● **Task brief**: Put this sentence from the list of health lesson descriptions into Spanish: "The number of child-headed households is growing in Africa and other parts of the world."
[Given text — start]
BioEd Online: The Science of HIV/AIDS (SEPA)

© 2011 Baylor College of Medicine. This curriculum consists of five activities that explore part of the HIV/AIDS story. Students construct paper models of the HIV virus to understand its structure and how it replicates itself. Students learn how to calculate exponential growth, graph transmission rates, and plot the spread of HIV on a world map. They then focus on the United States when they create presentations about HIV/AIDS in America.

AMREF Canada: Icebreakers Grades 9 – 12, HIV Unit

© AMREF Canada | African Medical & Research Foundation, African Health Development Organization 2011. The number of child-headed households is growing in Africa and other parts of the world. This activity encourages students to think about children who have no parents or other adults at home and what these children would have to do to take care of themselves.

AIDS Vaccine Case Study

© 2007 University of Rochester. Life Sciences Learning Center. Students learn how the immune system responds to subunits of HIV virus genome and use immunoassays to determine the effectiveness of potential AIDS vaccines.

EXCITE! Science Ambassador: Rodent-borne Diseases: Getting the Facts Out There

SAFER·HEALTHIER·PEOPLE™, Centers for Disease Control and Prevention, Department of Health and Human Services. Excellence in Curriculum Innovation through Teaching Epidemiology and the Science of Public Health (EXCITE). Students research hantavirus pulmonary syndrome to produce a public-service announcement in the form of a brochure, poster, radio announcement, or television commercial.

EXCITE! Science Ambassador: The Hantavirus Haunting: Solving the Case

SAFER·HEALTHIER·PEOPLE™, Centers for Disease Control and Prevention, Department of Health and Human Services. Excellence in Curriculum Innovation through Teaching Epidemiology and the Science of Public Health (EXCITE). Students become CDC scientists and investigate a recent outbreak of hantavirus. They identify the disease, the sequence of events, methods of transmission, and how to prevent the infection.

Confined! HD (SEPA)
[Given text — finish]
[Information supplied — start]
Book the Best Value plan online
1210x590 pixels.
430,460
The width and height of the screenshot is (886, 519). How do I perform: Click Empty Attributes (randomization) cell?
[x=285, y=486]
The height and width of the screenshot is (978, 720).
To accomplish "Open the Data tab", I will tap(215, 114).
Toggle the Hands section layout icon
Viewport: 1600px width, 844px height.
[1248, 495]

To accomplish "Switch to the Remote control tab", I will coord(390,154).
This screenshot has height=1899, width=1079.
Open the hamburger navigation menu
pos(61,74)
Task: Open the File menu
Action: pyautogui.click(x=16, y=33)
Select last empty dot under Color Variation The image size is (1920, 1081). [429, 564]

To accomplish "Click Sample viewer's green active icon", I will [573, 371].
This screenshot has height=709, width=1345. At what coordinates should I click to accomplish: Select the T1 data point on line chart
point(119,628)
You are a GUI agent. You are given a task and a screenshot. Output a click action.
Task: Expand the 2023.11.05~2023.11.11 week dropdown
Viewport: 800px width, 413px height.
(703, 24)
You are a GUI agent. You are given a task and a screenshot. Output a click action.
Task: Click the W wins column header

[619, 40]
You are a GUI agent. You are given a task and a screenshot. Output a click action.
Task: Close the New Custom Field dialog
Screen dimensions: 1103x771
[Information supplied — finish]
● **Solved problem**: El número de hogares encabezados por niños está creciendo en África y en otras partes del mundo.